(Pointing records for text and elements)

——————————

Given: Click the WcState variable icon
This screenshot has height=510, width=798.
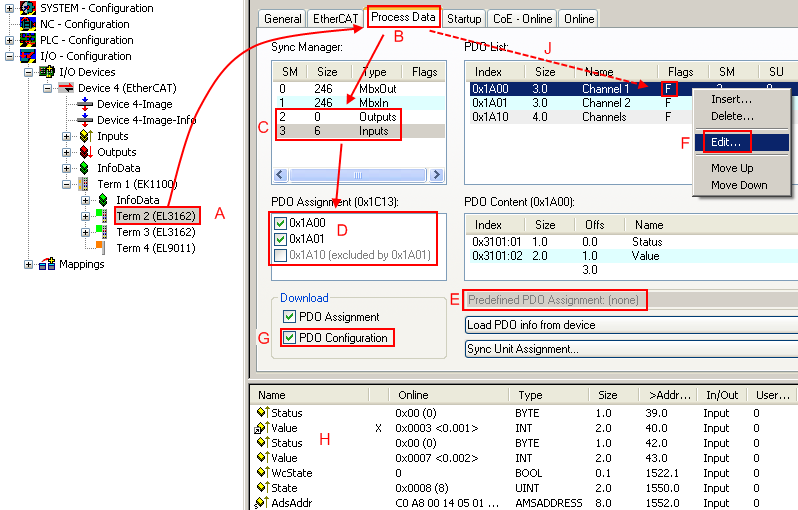Looking at the screenshot, I should tap(263, 473).
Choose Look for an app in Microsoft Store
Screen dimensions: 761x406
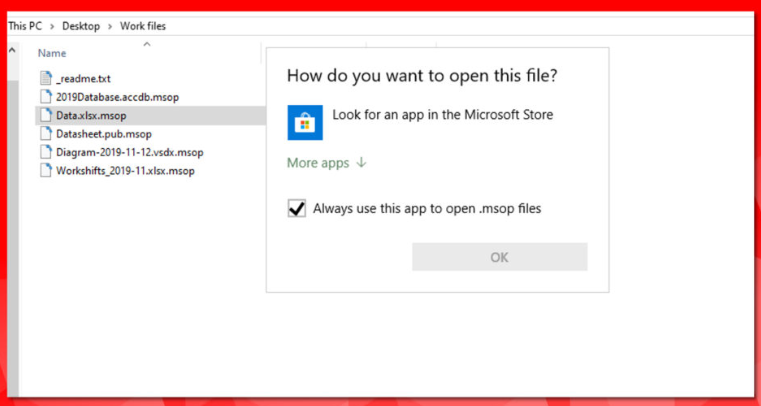pyautogui.click(x=442, y=115)
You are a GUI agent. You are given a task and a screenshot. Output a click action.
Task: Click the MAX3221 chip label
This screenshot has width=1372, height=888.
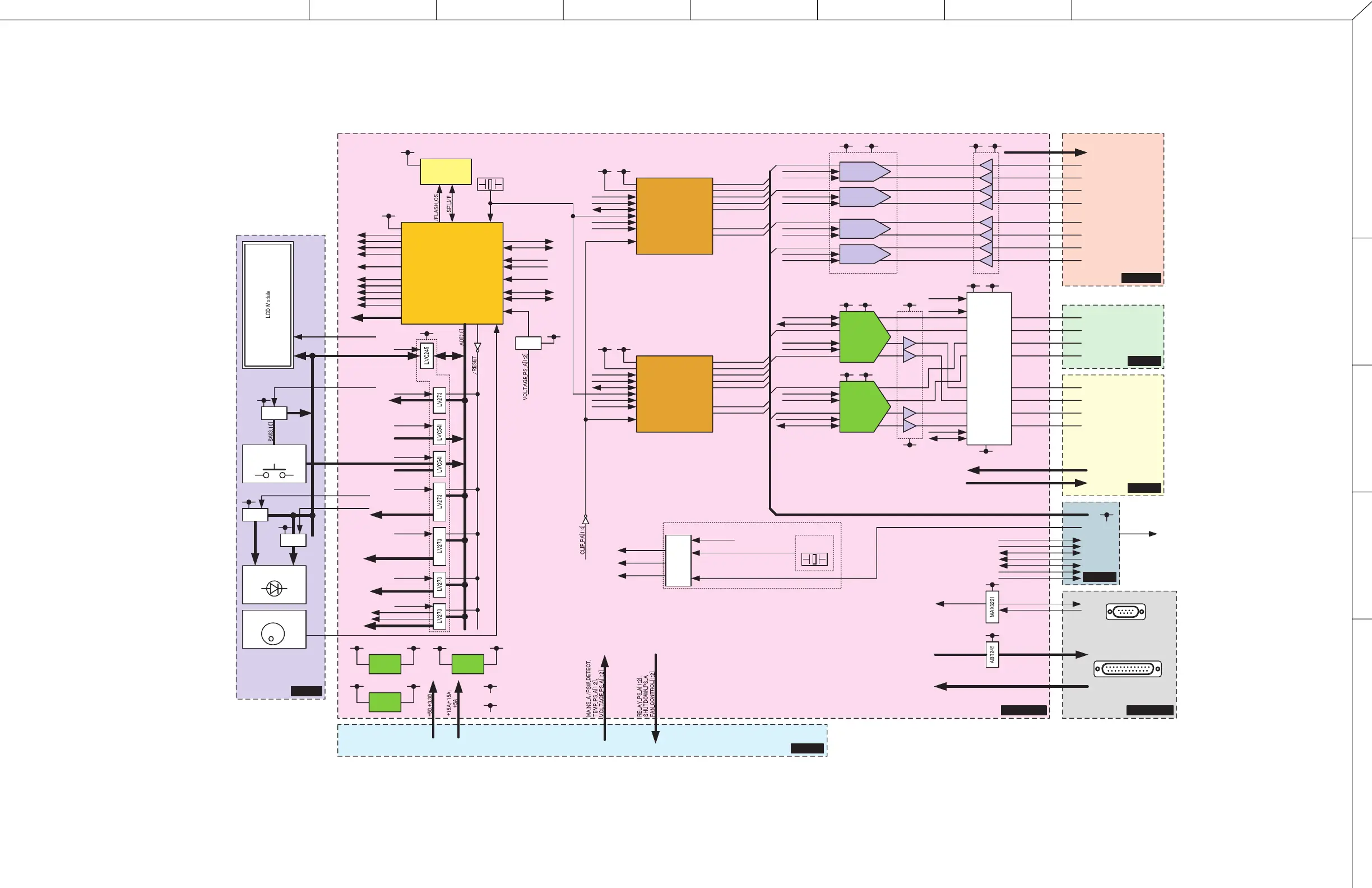click(x=992, y=607)
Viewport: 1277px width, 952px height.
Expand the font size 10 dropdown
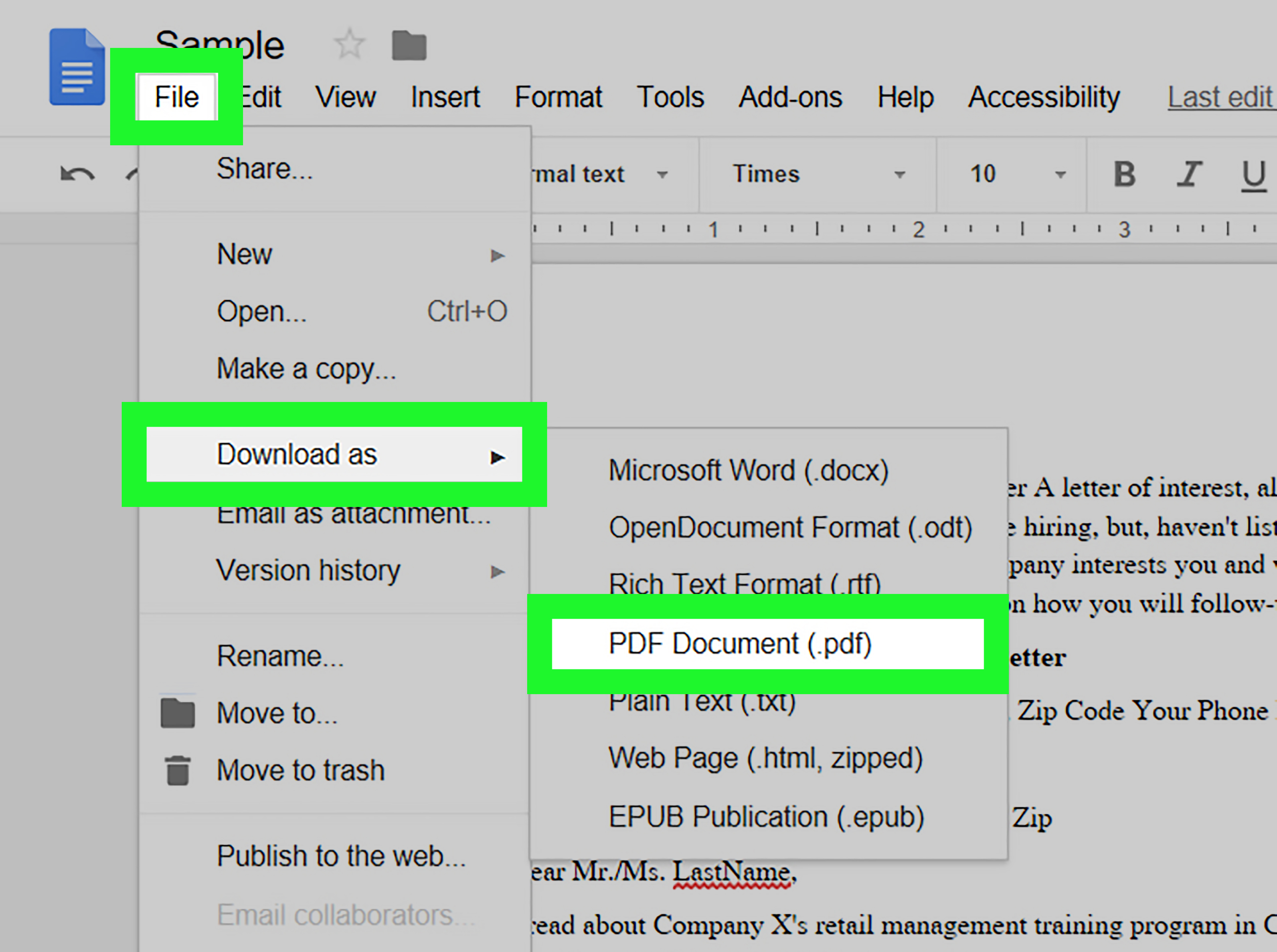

——————————

**STATED EXERCISE:**
Copy out every line above word for word, leaving the pictures out.

**FINAL RESULT:**
Given: Click the WcState variable icon
This screenshot has height=510, width=798.
Looking at the screenshot, I should tap(263, 473).
Choose Look for an app in Microsoft Store
Screen dimensions: 761x406
pyautogui.click(x=442, y=115)
You are a GUI agent. You are given a task and a screenshot. Output a click action.
Task: Click the MAX3221 chip label
This screenshot has width=1372, height=888.
click(x=992, y=607)
Viewport: 1277px width, 952px height.
Expand the font size 10 dropdown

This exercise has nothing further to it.